▶ [Stored entries]
◆ ◆ ◆

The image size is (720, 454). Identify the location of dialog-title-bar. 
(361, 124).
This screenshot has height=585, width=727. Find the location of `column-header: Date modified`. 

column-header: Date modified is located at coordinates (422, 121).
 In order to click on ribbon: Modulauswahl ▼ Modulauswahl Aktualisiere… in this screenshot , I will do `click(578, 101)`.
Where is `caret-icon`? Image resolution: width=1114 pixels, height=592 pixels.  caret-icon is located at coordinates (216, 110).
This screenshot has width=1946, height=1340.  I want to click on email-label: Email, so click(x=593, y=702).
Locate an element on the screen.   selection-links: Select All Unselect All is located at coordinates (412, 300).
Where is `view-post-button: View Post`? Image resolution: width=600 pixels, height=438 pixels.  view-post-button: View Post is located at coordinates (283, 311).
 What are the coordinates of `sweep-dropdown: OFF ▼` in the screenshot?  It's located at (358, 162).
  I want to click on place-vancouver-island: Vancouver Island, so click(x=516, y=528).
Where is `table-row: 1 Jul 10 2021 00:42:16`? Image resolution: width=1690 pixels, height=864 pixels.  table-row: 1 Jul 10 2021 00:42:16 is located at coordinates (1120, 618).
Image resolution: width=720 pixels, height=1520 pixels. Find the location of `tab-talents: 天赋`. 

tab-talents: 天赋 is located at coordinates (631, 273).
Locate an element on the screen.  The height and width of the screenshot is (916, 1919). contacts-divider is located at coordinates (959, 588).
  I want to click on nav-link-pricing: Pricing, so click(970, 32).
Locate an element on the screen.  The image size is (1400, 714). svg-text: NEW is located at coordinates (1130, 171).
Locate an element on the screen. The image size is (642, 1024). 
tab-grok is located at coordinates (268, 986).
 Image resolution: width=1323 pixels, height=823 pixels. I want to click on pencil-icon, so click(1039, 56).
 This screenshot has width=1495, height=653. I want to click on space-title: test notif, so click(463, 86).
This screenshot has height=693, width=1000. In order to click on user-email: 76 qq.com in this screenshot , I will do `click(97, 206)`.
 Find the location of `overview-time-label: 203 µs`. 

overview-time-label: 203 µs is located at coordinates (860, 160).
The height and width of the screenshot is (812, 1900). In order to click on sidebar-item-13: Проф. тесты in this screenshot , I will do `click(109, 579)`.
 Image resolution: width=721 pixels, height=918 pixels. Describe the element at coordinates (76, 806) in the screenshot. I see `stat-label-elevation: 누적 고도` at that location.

◆ ◆ ◆

▶ [Required action] Turn the entries above into a JSON list of strings, with each line as its own string and no blank lines.

▶ [Problem solution]
[
  "The image size is (720, 454). Identify the location of dialog-title-bar. ",
  "(361, 124).",
  "This screenshot has height=585, width=727. Find the location of `column-header: Date modified`. ",
  "column-header: Date modified is located at coordinates (422, 121).",
  " In order to click on ribbon: Modulauswahl ▼ Modulauswahl Aktualisiere… in this screenshot , I will do `click(578, 101)`.",
  "Where is `caret-icon`? Image resolution: width=1114 pixels, height=592 pixels.  caret-icon is located at coordinates (216, 110).",
  "This screenshot has width=1946, height=1340.  I want to click on email-label: Email, so click(x=593, y=702).",
  "Locate an element on the screen.   selection-links: Select All Unselect All is located at coordinates (412, 300).",
  "Where is `view-post-button: View Post`? Image resolution: width=600 pixels, height=438 pixels.  view-post-button: View Post is located at coordinates (283, 311).",
  " What are the coordinates of `sweep-dropdown: OFF ▼` in the screenshot?  It's located at (358, 162).",
  "  I want to click on place-vancouver-island: Vancouver Island, so click(x=516, y=528).",
  "Where is `table-row: 1 Jul 10 2021 00:42:16`? Image resolution: width=1690 pixels, height=864 pixels.  table-row: 1 Jul 10 2021 00:42:16 is located at coordinates (1120, 618).",
  "Image resolution: width=720 pixels, height=1520 pixels. Find the location of `tab-talents: 天赋`. ",
  "tab-talents: 天赋 is located at coordinates (631, 273).",
  "Locate an element on the screen.  The height and width of the screenshot is (916, 1919). contacts-divider is located at coordinates (959, 588).",
  "  I want to click on nav-link-pricing: Pricing, so click(970, 32).",
  "Locate an element on the screen.  The image size is (1400, 714). svg-text: NEW is located at coordinates (1130, 171).",
  "Locate an element on the screen. The image size is (642, 1024). ",
  "tab-grok is located at coordinates (268, 986).",
  " Image resolution: width=1323 pixels, height=823 pixels. I want to click on pencil-icon, so click(1039, 56).",
  " This screenshot has width=1495, height=653. I want to click on space-title: test notif, so click(463, 86).",
  "This screenshot has height=693, width=1000. In order to click on user-email: 76 qq.com in this screenshot , I will do `click(97, 206)`.",
  " Find the location of `overview-time-label: 203 µs`. ",
  "overview-time-label: 203 µs is located at coordinates (860, 160).",
  "The height and width of the screenshot is (812, 1900). In order to click on sidebar-item-13: Проф. тесты in this screenshot , I will do `click(109, 579)`.",
  " Image resolution: width=721 pixels, height=918 pixels. Describe the element at coordinates (76, 806) in the screenshot. I see `stat-label-elevation: 누적 고도` at that location."
]